- Instructions to follow -
Transcribe the rows below verbatim, starting at the line containing "This screenshot has width=451, height=573." and ending at the line containing "Action: click(908, 61)", both included.

** begin **

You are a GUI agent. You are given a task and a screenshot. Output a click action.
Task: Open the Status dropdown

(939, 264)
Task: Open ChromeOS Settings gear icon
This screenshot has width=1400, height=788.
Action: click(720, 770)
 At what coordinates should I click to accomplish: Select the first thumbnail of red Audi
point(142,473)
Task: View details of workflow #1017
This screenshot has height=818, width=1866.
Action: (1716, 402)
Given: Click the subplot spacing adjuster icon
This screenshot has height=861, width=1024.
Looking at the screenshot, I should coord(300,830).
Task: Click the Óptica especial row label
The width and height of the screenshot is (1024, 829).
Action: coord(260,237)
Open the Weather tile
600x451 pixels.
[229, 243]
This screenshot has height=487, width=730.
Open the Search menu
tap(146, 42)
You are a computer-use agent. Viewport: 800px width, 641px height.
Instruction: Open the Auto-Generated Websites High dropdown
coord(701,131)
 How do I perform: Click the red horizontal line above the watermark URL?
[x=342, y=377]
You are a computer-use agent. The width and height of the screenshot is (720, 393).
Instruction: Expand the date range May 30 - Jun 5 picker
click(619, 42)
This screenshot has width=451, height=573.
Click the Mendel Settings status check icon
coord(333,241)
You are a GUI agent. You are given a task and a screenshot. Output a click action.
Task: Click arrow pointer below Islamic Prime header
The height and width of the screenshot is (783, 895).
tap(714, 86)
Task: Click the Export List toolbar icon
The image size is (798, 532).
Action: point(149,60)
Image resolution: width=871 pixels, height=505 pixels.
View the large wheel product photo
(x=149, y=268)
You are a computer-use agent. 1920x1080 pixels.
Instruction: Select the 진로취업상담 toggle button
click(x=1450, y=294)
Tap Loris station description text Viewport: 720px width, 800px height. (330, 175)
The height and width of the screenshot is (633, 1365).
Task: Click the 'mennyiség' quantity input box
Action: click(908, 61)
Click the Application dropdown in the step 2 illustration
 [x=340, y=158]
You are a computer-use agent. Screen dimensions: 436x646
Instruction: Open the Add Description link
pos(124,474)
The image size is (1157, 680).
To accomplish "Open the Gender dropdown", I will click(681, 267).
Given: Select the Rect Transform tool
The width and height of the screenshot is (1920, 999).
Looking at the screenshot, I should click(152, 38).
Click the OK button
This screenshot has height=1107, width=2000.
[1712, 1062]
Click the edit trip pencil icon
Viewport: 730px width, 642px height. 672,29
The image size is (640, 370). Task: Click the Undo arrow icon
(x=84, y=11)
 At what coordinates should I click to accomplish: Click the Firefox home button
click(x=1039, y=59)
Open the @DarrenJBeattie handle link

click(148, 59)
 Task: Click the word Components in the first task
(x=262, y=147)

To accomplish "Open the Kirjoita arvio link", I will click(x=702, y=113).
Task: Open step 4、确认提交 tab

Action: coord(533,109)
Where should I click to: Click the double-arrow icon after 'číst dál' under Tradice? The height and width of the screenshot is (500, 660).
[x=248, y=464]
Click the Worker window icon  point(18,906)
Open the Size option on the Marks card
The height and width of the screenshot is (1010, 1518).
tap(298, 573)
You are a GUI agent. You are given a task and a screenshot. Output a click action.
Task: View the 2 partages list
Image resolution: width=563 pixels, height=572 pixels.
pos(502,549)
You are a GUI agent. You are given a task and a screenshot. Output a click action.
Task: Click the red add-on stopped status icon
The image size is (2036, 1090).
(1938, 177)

** end **

- Result -
This screenshot has width=451, height=573.
Click the Mendel Settings status check icon
coord(333,241)
You are a GUI agent. You are given a task and a screenshot. Output a click action.
Task: Click arrow pointer below Islamic Prime header
The height and width of the screenshot is (783, 895).
tap(714, 86)
Task: Click the Export List toolbar icon
The image size is (798, 532).
Action: point(149,60)
Image resolution: width=871 pixels, height=505 pixels.
View the large wheel product photo
(x=149, y=268)
You are a computer-use agent. 1920x1080 pixels.
Instruction: Select the 진로취업상담 toggle button
click(x=1450, y=294)
Tap Loris station description text Viewport: 720px width, 800px height. (330, 175)
The height and width of the screenshot is (633, 1365).
Task: Click the 'mennyiség' quantity input box
Action: click(908, 61)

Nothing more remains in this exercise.